====== Records supplied ======

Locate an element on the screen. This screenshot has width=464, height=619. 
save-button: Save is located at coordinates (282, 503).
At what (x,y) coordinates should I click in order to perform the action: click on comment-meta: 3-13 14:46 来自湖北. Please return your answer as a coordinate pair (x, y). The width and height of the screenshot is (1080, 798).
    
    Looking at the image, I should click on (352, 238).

======
====== Records supplied ======

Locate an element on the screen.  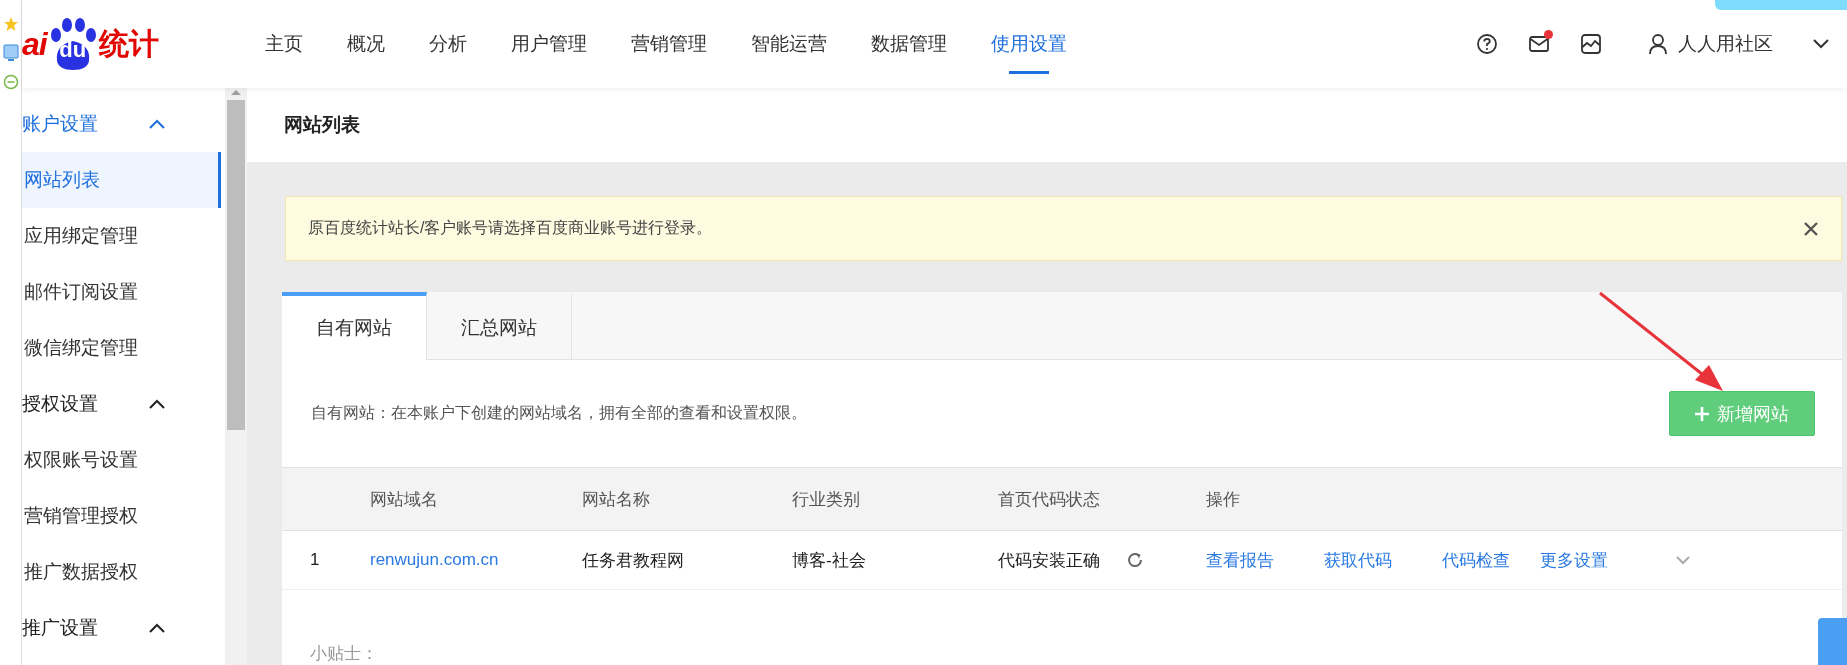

======
====== Records supplied ======

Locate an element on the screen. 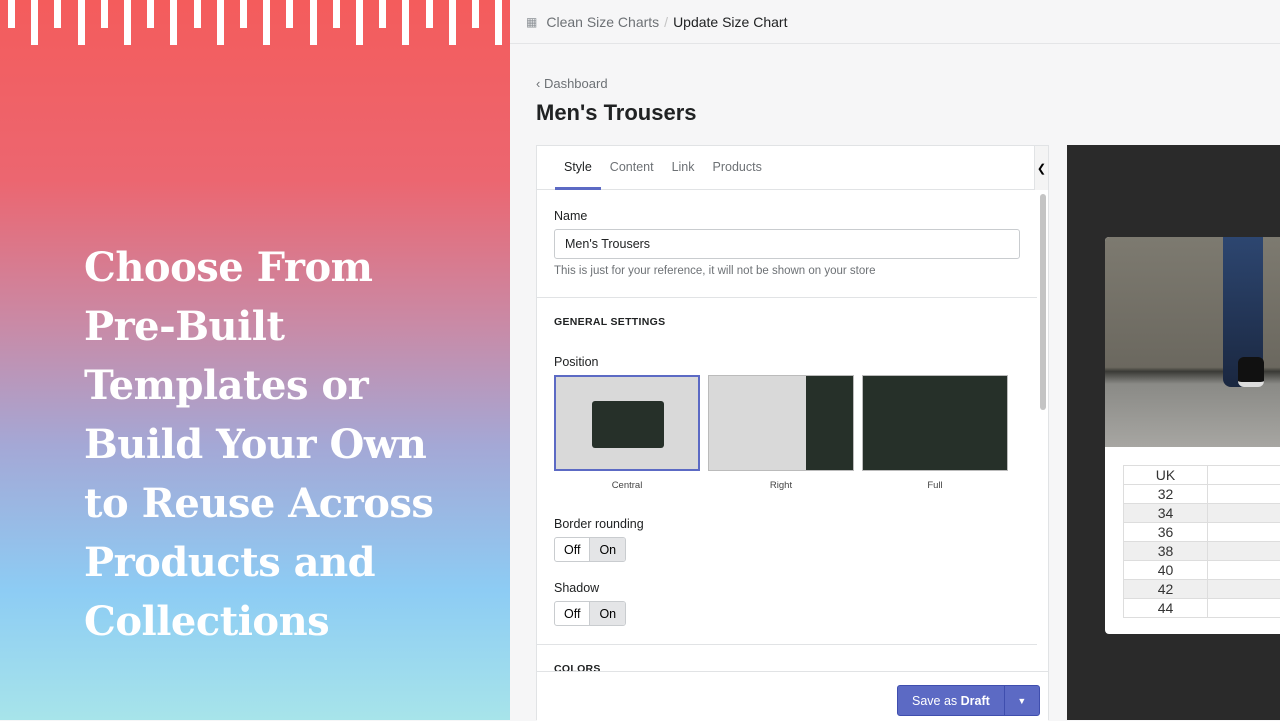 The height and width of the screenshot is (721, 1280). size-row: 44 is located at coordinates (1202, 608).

======

Reproduce the entries starting at the line that contains "At what (x,y)" and ending at the line that contains "Looking at the", both included, and nothing else.

At what (x,y) coordinates should I click in order to perform the action: click on comment-meta: 3-13 14:46 来自湖北. Please return your answer as a coordinate pair (x, y). The width and height of the screenshot is (1080, 798).
    
    Looking at the image, I should click on (352, 238).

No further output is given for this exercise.